Sorgen um geopolitische Herausforderungen nehmen zu
Gründe für die geringe Abenteuerlust liegen in den aktuellen Währungsrisiken, in den hohen Energie- und Rohstoffpreisen und im Fachkräftemangel. Zwar verlieren diese Themen alle an Bedeutung, bleiben aber nach wie vor die grössten Sorgen. Im Gegensatz dazu werden die geopolitischen Herausforderungen immer wichtiger: das Verhältnis der Schweiz zur EU, der Russland-Ukraine-Konflikt, die Spannungen zwischen den USA und China sowie der weltweit zunehmende Protektionismus. Aber auch die Spannungen im Nahen Osten beschäftigen fast jedes fünfte Schweizer KMU (19%).
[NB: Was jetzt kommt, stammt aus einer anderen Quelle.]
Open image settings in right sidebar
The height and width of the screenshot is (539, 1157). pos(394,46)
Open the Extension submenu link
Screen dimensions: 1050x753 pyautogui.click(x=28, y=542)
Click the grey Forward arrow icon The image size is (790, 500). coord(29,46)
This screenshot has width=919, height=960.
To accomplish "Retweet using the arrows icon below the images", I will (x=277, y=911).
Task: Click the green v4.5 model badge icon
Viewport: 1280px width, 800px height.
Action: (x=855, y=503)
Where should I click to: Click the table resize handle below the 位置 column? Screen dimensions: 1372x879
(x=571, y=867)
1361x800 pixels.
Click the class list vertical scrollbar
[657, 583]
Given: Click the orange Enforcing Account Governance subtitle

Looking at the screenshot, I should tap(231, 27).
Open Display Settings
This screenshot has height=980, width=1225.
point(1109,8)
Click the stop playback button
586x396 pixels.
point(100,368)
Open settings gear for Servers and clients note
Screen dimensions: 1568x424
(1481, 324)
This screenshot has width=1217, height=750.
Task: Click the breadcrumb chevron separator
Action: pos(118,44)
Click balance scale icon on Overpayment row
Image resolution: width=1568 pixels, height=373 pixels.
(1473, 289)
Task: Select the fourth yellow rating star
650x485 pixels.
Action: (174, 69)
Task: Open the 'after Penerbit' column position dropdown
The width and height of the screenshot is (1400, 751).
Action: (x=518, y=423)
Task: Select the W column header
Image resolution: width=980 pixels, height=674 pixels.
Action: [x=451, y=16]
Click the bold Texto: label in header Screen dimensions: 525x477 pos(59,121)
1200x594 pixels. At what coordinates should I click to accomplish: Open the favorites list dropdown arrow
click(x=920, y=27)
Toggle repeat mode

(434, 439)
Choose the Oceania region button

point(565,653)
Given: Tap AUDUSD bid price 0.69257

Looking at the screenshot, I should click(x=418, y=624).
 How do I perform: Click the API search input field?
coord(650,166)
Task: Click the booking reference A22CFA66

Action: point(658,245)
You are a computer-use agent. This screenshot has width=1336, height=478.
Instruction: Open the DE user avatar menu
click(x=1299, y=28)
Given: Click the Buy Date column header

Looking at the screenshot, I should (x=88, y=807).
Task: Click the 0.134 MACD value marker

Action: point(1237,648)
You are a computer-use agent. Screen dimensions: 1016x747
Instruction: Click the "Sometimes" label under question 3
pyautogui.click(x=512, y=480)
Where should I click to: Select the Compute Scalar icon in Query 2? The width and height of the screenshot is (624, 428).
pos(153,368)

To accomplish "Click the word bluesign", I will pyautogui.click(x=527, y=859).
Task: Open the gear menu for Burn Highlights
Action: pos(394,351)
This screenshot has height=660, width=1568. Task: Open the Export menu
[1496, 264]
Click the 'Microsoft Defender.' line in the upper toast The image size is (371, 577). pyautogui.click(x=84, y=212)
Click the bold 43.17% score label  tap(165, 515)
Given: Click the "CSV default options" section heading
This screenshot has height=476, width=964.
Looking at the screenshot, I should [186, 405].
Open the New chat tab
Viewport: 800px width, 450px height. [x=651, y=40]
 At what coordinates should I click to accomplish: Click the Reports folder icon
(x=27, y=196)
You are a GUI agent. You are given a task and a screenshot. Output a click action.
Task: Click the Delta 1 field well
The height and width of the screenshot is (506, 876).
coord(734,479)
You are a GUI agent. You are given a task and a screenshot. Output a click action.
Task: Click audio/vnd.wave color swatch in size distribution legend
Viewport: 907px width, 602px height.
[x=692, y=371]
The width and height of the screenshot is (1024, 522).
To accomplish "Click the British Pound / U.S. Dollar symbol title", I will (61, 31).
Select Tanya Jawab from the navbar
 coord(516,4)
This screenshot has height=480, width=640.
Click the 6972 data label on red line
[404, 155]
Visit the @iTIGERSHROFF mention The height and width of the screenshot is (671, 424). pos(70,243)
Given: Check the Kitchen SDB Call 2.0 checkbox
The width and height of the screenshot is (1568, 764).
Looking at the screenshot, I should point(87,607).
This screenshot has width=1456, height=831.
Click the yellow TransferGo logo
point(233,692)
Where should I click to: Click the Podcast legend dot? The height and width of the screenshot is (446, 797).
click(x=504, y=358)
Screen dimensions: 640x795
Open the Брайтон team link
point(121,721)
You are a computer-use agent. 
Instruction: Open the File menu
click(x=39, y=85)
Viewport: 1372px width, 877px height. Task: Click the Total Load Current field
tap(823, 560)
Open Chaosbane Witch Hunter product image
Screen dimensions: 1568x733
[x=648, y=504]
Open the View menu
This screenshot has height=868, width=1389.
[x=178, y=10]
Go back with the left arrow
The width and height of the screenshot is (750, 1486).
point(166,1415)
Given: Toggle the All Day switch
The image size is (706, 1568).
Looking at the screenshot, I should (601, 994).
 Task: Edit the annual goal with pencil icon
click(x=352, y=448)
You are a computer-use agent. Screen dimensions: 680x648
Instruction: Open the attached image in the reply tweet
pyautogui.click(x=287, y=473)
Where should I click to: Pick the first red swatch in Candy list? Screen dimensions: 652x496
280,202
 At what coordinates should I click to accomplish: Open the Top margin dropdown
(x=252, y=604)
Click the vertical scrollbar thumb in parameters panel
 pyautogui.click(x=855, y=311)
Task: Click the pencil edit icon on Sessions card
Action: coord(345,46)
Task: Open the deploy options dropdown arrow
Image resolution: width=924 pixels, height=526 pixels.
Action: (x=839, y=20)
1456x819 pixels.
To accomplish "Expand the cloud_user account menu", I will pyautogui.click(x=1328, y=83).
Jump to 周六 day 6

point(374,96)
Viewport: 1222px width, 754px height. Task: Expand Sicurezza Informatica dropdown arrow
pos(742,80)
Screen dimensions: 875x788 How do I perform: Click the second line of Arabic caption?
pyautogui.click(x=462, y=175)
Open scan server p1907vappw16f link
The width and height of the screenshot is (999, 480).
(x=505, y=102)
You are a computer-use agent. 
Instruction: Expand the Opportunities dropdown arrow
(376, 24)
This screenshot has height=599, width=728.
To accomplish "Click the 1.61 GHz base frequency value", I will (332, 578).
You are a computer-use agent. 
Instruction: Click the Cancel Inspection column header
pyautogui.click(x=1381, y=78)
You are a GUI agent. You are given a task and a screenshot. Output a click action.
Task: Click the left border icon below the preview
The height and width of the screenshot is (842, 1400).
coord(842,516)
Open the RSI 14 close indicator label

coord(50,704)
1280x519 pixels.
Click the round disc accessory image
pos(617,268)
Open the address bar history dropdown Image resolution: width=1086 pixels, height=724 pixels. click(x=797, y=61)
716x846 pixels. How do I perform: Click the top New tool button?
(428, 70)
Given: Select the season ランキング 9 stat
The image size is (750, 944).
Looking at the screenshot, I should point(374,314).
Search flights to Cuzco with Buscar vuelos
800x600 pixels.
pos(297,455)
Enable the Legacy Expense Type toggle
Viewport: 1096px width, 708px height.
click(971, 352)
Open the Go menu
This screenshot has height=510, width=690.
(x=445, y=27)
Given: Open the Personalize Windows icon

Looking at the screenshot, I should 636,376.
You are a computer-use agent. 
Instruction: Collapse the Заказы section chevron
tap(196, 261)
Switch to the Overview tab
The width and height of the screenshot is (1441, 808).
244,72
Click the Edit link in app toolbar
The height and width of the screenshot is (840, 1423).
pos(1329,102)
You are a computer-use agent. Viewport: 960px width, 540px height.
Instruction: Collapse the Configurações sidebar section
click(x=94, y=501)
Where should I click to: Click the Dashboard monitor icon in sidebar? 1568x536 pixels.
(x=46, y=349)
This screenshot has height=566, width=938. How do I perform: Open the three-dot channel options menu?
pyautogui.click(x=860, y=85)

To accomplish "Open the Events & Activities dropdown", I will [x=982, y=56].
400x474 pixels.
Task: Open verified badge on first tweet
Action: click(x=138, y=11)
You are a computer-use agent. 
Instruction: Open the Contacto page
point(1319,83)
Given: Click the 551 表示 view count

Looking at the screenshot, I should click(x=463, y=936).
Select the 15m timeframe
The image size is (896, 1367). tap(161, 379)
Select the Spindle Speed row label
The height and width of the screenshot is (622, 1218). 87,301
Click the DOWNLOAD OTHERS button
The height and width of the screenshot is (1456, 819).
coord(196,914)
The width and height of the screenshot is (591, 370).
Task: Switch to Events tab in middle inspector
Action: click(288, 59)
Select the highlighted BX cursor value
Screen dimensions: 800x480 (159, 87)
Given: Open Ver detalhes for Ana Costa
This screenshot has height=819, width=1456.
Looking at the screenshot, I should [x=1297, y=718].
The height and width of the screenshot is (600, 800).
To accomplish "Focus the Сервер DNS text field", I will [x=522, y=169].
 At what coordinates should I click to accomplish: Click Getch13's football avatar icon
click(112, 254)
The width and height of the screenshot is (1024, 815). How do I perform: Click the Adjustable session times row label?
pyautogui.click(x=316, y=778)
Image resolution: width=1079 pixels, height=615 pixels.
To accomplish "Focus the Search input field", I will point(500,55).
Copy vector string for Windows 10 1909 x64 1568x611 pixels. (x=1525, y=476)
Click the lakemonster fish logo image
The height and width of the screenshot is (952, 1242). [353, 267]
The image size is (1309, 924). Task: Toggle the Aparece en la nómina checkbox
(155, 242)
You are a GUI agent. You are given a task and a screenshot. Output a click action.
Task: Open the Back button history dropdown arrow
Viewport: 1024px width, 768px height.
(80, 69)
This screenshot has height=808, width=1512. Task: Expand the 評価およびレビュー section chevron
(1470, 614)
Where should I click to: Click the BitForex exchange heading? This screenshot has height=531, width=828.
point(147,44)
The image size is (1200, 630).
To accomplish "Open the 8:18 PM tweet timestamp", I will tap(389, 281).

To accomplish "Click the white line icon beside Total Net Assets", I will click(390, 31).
Nachhaltigkeit und künstliche Intelligenz
Ein nachhaltiges Wirtschaften gewinnt an Bedeutung. So kennt heute die Hälfte der befragten Firmen eine Nachhaltigkeitsberichterstattung oder plant, eine solche einzuführen. 25% haben sich bereits ein Netto-Null-Ziel im Sinne des Pariser Klimaabkommens gesetzt. Noch einen weiten Weg haben die Unternehmen im Bereich der künstlichen Intelligenz (KI) vor sich: Erst 39% der Firmen nutzen in ihrem internationalen Geschäft künstliche Intelligenz. Eingesetzt wird sie hauptsächlich, um Marktanalysen zu erstellen und Markttrends zu erkennen, um Marketingstrategien zu optimieren und um einen KI-basierten Kundenservice anzubieten.